Mais où est la gauche ?

, par  Guillaume Sayon , popularité : 1%

La France se réconcilie enfin avec sa tradition, la lutte des classes. Il aura fallu ce projet abject de casse méthodique du code du travail pour que le sursaut populaire puisse enfin éclore. Projet de loi travail non pas piloté à Paris mais dans les arcanes obscures de l’Union Européenne. Il ne s’agit pas d’un simple détail à souligner au détour d’une virgule. Le rouleau compresseur libéral européen parachève son travail jusqu’à disparition totale de la moindre entrave à la concurrence libre et non faussée. Le drapeau bleu étoilé pourra bien voler gracieusement dans le ciel au rythme de l’hymne à la joie, il devient urgent, vital même, de détruire cet outil d’asservissement populaire.
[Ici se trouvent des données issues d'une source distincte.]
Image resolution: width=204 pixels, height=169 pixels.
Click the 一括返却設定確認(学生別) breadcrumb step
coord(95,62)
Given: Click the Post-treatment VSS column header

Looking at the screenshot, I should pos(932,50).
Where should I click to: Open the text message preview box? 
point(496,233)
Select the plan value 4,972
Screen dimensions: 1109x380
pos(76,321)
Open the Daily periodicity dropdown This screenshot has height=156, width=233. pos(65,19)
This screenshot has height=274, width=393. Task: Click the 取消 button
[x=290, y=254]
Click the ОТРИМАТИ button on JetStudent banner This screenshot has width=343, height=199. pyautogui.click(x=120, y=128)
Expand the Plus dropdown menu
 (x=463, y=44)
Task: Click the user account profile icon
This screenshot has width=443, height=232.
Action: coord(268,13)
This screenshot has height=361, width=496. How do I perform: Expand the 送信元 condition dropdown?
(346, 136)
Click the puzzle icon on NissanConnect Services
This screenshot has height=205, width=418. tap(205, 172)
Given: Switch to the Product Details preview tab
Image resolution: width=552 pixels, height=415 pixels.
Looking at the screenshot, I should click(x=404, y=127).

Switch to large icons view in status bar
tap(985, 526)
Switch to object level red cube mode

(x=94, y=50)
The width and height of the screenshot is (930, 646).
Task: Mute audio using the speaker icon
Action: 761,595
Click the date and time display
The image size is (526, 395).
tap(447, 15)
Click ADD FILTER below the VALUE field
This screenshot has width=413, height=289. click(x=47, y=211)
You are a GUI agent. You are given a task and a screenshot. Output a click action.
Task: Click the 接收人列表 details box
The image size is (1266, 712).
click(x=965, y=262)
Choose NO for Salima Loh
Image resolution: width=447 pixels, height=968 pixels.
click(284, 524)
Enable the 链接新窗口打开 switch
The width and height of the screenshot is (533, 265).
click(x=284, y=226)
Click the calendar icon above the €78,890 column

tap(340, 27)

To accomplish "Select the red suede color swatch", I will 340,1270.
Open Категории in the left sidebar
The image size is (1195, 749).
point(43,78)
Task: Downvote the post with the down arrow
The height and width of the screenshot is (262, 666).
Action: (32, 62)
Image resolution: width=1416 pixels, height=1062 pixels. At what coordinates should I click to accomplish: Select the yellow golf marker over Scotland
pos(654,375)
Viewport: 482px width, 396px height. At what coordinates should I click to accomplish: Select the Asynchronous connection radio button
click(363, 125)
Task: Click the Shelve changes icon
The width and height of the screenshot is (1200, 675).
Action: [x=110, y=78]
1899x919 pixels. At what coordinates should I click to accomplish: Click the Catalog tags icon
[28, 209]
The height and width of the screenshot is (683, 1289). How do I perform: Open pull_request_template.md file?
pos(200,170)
Toutes celles et ceux qui défilent sur les plateaux télé ou dans les studios d’enregistrement des matinales radiophoniques pour nous vendre leurs discours malhonnêtes sur leur prétendue capacité à changer les choses mieux que les autres, nous prennent pour une masse d’imbéciles dépourvus de toute forme de rationalité. Quiconque ne dira pas clairement que le point numéro un de son programme sera le retrait de la France de cette usine à gaz européenne nous prendra pour des idiots. Les règles absurdes, rigides, dogmatiques inscrites dans le marbre des traités ont anéanti la moindre forme de souveraineté. Nous ne sommes plus maîtres de rien dans ce bon pays de France. Pas de possibilité de développer des outils de régulation, encore moins de lancer des plans ambitieux d’investissements publics. Alors, j’entends les voix mollassonnes de ceux qui crient à la réorientation de la construction européenne. Il faut sauver l’Europe comme il fallait sauver le soldat Ryan. Si on émet l’hypothèse farfelue que par un effet de cascade, de nouvelles majorités de gauche prennent la main à Bruxelles, pensez-vous que l’Allemagne hésitera à déguerpir. L’Europe est allemande. Désolé pour ceux qui en sont restés au chapitre du traité de Paris. La France n’est pas le pendant de l’Allemagne. La France marche au pas avec les voisins méditerranéens. C’est un fait. Concevoir le contraire relève de l’idéalisme infantile ou de la mauvaise foi assumée.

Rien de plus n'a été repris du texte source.